TASK BRIEF
Reproduce, with no alteration, the span of lines that begins at the line containing "Where should I click to: Tap" and ends at the last line of the records, both ends included, and nothing else.
[INPUT RECORDS]
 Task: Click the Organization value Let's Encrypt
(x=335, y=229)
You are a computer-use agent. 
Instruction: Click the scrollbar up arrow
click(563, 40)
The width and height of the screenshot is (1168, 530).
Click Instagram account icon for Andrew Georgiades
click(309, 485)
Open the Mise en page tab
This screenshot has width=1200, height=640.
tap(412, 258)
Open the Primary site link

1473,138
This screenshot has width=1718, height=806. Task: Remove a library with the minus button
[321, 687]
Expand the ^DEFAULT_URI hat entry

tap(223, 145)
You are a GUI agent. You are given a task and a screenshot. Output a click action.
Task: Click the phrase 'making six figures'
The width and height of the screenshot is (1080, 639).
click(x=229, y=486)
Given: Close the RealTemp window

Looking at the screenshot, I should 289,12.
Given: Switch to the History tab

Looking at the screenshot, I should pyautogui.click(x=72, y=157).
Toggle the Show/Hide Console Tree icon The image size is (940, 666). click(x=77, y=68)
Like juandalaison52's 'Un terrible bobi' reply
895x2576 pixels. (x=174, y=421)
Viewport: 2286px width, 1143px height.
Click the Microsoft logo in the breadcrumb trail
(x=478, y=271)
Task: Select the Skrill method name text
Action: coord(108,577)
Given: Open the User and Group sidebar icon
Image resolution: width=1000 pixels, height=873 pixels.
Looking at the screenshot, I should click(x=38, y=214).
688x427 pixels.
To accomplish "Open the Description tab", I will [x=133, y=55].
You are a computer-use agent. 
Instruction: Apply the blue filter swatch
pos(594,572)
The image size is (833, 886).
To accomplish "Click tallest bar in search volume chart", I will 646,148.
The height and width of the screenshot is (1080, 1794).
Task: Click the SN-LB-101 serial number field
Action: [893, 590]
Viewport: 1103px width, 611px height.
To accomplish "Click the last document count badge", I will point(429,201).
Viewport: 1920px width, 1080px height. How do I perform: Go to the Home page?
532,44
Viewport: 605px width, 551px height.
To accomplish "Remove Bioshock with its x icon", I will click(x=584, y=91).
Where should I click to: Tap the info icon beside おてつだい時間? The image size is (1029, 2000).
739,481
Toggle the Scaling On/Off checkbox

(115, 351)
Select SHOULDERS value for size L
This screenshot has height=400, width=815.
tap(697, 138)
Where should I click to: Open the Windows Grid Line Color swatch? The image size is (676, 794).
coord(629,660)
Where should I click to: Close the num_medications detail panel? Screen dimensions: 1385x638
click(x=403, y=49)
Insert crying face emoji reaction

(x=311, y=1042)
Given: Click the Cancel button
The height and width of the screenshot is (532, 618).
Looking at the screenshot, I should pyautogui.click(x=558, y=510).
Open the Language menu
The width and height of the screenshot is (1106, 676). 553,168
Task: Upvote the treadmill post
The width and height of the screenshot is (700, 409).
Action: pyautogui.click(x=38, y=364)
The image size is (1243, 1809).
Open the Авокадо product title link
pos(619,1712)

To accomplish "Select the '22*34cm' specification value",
[/INPUT RECORDS]
RESPONSE TO THIS EXERCISE
Where should I click to: Tap the info icon beside おてつだい時間? The image size is (1029, 2000).
739,481
Toggle the Scaling On/Off checkbox

(115, 351)
Select SHOULDERS value for size L
This screenshot has height=400, width=815.
tap(697, 138)
Where should I click to: Open the Windows Grid Line Color swatch? The image size is (676, 794).
coord(629,660)
Where should I click to: Close the num_medications detail panel? Screen dimensions: 1385x638
click(x=403, y=49)
Insert crying face emoji reaction

(x=311, y=1042)
Given: Click the Cancel button
The height and width of the screenshot is (532, 618).
Looking at the screenshot, I should pyautogui.click(x=558, y=510).
Open the Language menu
The width and height of the screenshot is (1106, 676). 553,168
Task: Upvote the treadmill post
The width and height of the screenshot is (700, 409).
Action: pyautogui.click(x=38, y=364)
The image size is (1243, 1809).
Open the Авокадо product title link
pos(619,1712)

To accomplish "Select the '22*34cm' specification value",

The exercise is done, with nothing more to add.